In this analysis, I divided the field into squared grids with 2.1m sides, generating a 50×32 matrix. The Pitch Control value in each position of the matrix corresponds to the color that will be overlaid on the generated field. By calculating the Pitch Control for the entire field, you can see areas where one team or the other would have a higher chance of controlling the ball, and other areas where both teams have a similar probability of getting the ball. I will call the graph below a **Pitch Control Map (PCM)**.

The above example will aid in understanding the concept. Each player has a position, given by the x and y coordinates, in meters, from the center of the field, which is the coordinate (0, 0). All players have a speed (which can be zero), represented by the arrow that comes out of them (players with zero speed do not have an arrow). Each space on the field has a Pitch Control value from zero to one, which indicates who would control the ball if it went there. The scale helps interpret these spaces. The example below is the moment when Alexander Arnold makes a low cross for Firmino to score Liverpool’s third goal against Leicester, in the game played on 12/26/2019. The players’ numbers correspond to their jersey numbers.

Upon watching the 19 goals, **it is noticeable how Liverpool likes to exploit the space left behind the last line of defenders**, with Salah and Mané, whether the opponent is in a high defensive block or in a counter-attack situation. However, it seems that if the opposing goalkeepers had positioned themselves better in some of the plays, the passes could have been cut off.

The first goal to be analyzed is Liverpool’s first in the second leg of the 2019 Champions League quarter-finals, scored by Mané. The video below shows the evolution of the play, from Van Dijk’s launch to Mané’s finish, bearing in mind that the available data does not have the location of all players at the same time, so goalkeeper Alisson does not appear.

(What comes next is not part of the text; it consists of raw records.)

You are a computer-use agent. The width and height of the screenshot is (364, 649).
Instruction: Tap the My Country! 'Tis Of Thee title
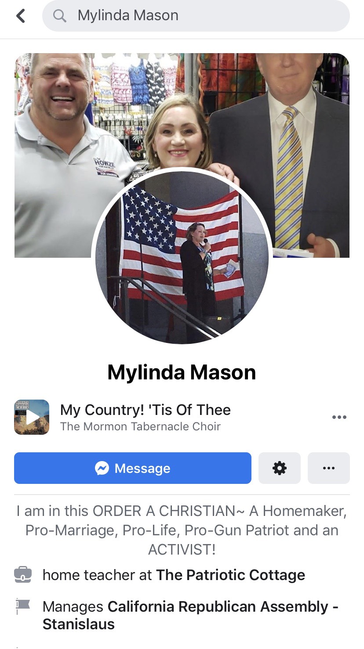(x=146, y=410)
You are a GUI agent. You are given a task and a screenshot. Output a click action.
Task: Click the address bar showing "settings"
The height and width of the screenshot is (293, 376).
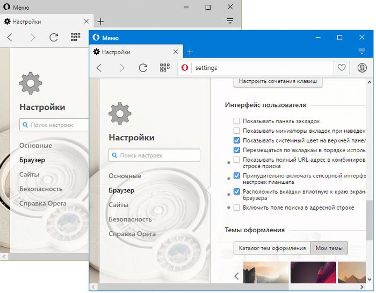click(258, 68)
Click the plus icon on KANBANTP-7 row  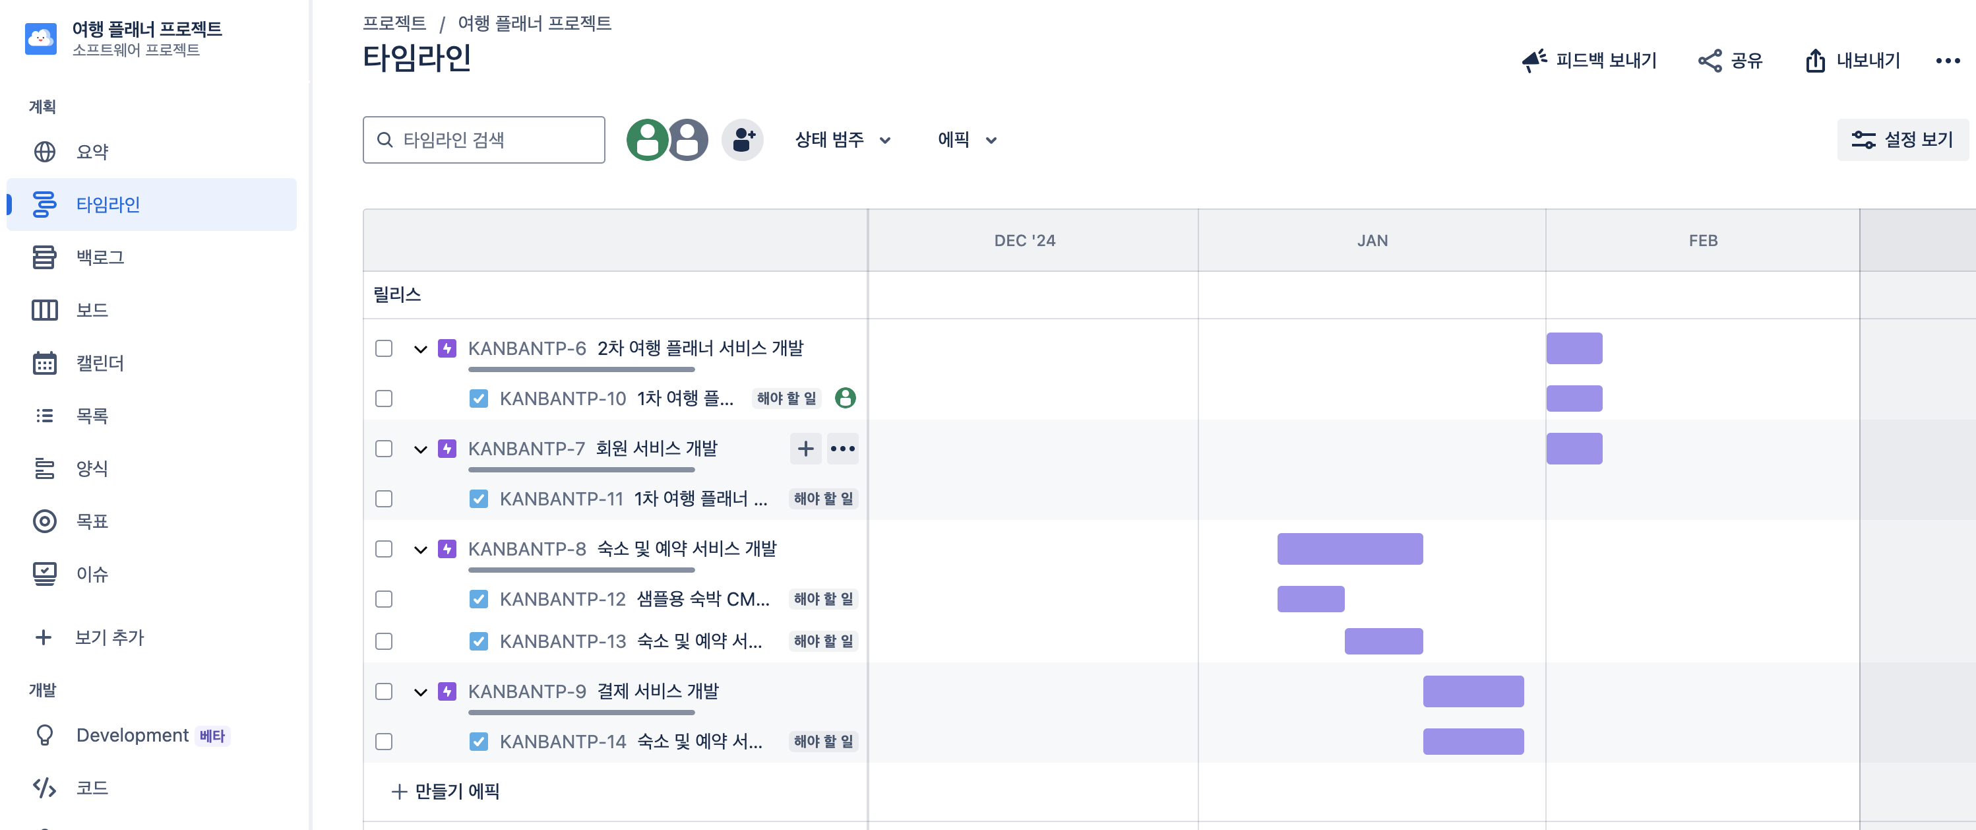point(805,449)
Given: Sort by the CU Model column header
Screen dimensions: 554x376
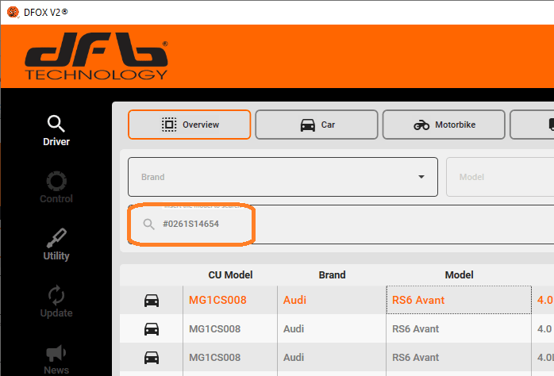Looking at the screenshot, I should [230, 275].
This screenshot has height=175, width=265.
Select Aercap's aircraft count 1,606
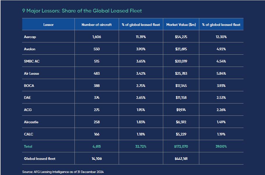coord(97,37)
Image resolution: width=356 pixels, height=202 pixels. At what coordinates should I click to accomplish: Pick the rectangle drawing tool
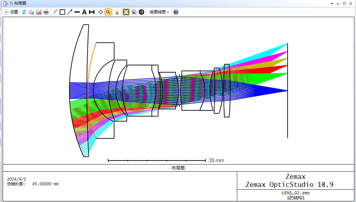point(62,12)
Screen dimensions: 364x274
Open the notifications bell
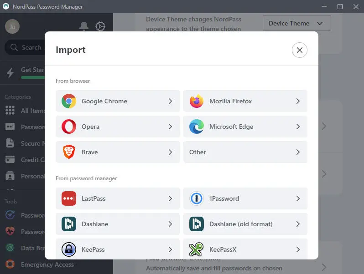point(84,26)
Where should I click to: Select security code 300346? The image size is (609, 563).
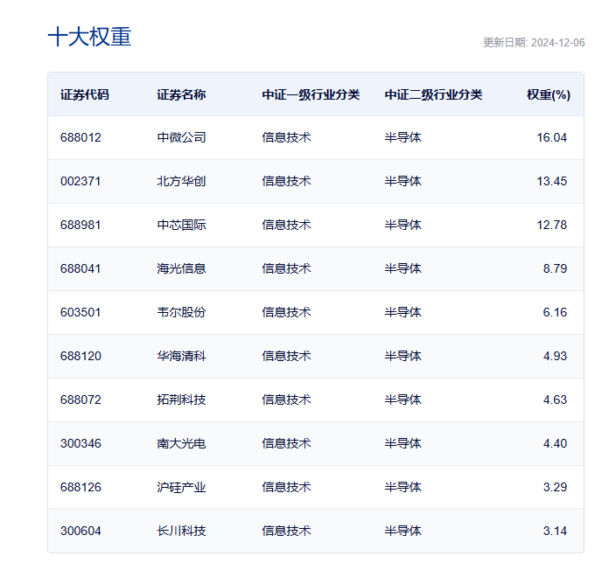[x=81, y=443]
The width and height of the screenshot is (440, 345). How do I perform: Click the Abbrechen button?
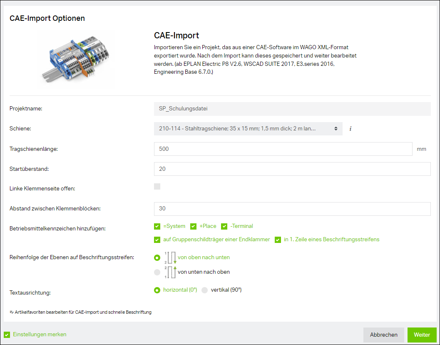pyautogui.click(x=383, y=335)
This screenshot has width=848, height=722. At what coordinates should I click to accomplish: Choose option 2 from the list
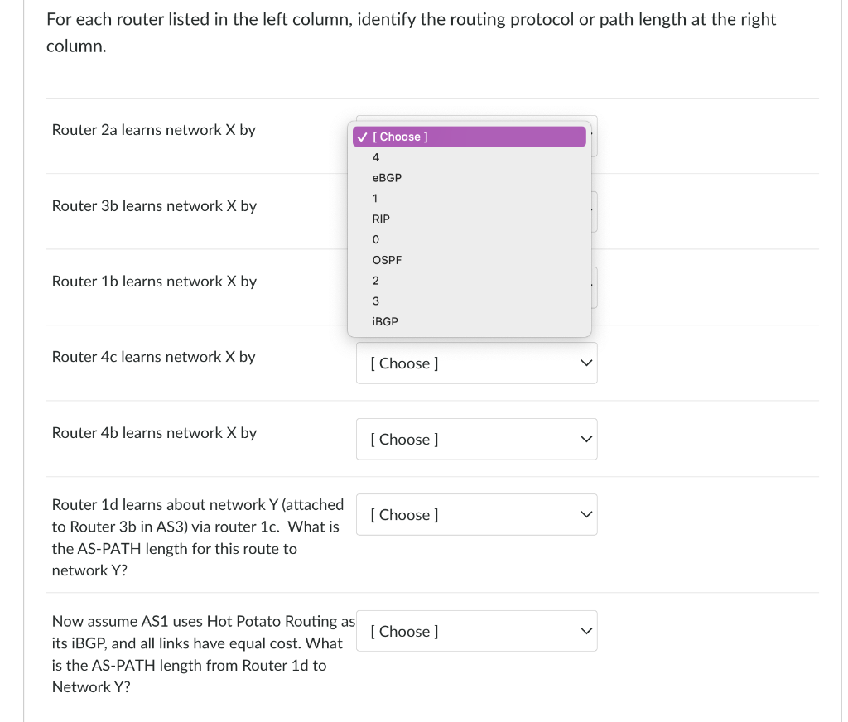[x=469, y=281]
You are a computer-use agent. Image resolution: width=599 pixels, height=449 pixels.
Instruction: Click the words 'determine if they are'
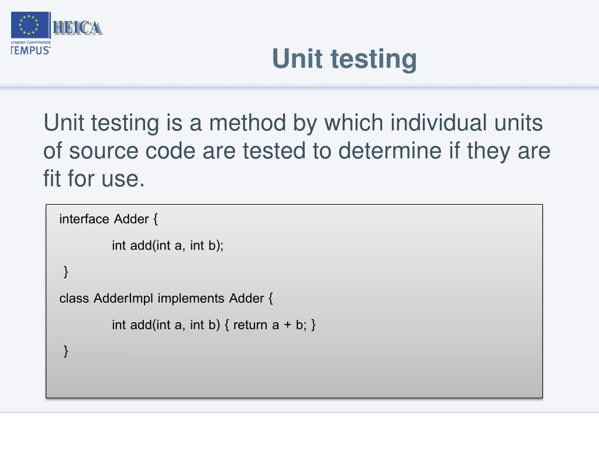pos(445,151)
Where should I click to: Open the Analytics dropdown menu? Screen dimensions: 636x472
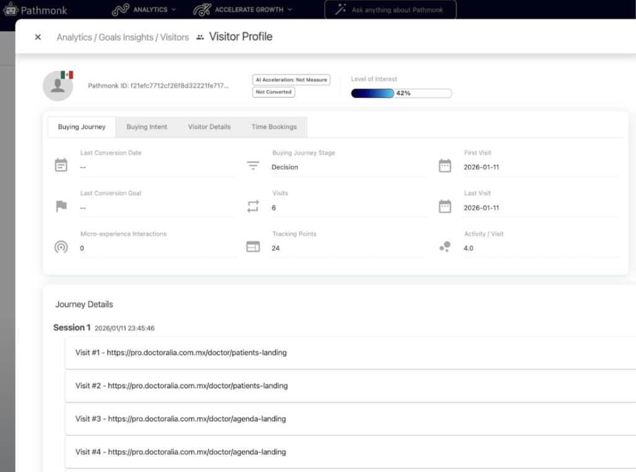(x=145, y=10)
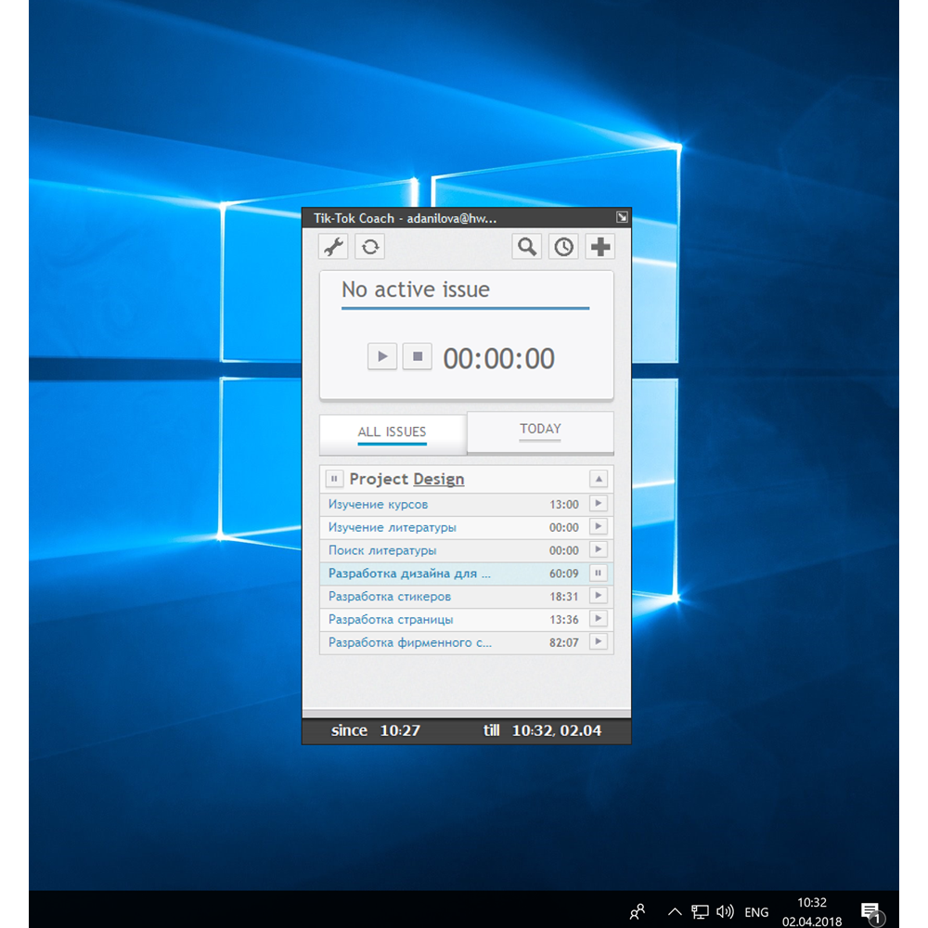The image size is (928, 928).
Task: Pause the Project Design group timer
Action: [334, 479]
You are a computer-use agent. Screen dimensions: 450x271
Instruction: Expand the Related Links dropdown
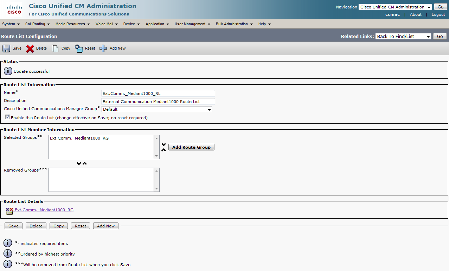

Let’s analyze the play at the moment when Van Dijk attempts the pass. On the left (Figure 2), is the players’ arrangement at the time of the pass and, on the right (Figure 2), the Pitch Control Map of the moment. The ‘X’, on the fields, represents the place where Mané received the pass. The Pitch Control value at the reception location is 0.098, that is, Bayern had a 0.902 probability of recovering the ball, while Liverpool had a 0.098 probability of keeping it. This means that Liverpool maintaining possession after the pass was an unlikely event that ended up happening.

In my view, the player most capable of cutting Van Dijk’s launch was Neuer, who was facing the field, had a good notion of which spaces the attackers could use to attack in depth, and could anticipate this. To find out the field space that the German goalkeeper controlled, I calculated the MCE, considering that Neuer was the only Bayern player with the possibility of gaining control of the ball, against the whole Liverpool team. Thus, the MCE shows the area where Neuer would have a Space Control advantage over the Liverpool team, i.e., a region where he could arrive before any Liverpool player.

The PCM on the left (Figure 3) describes the situation from the previous paragraph. At the location where the reception happened, where the ‘X’ is, the Pitch Control value is 0.733, indicating that Liverpool had a 0.733 probability of keeping the ball, while Neuer had a 0.267 probability of intervening. However, when calculating the PCM with Neuer 10 meters ahead (change of -10 meters in the x-axis coordinate), the situation is completely different.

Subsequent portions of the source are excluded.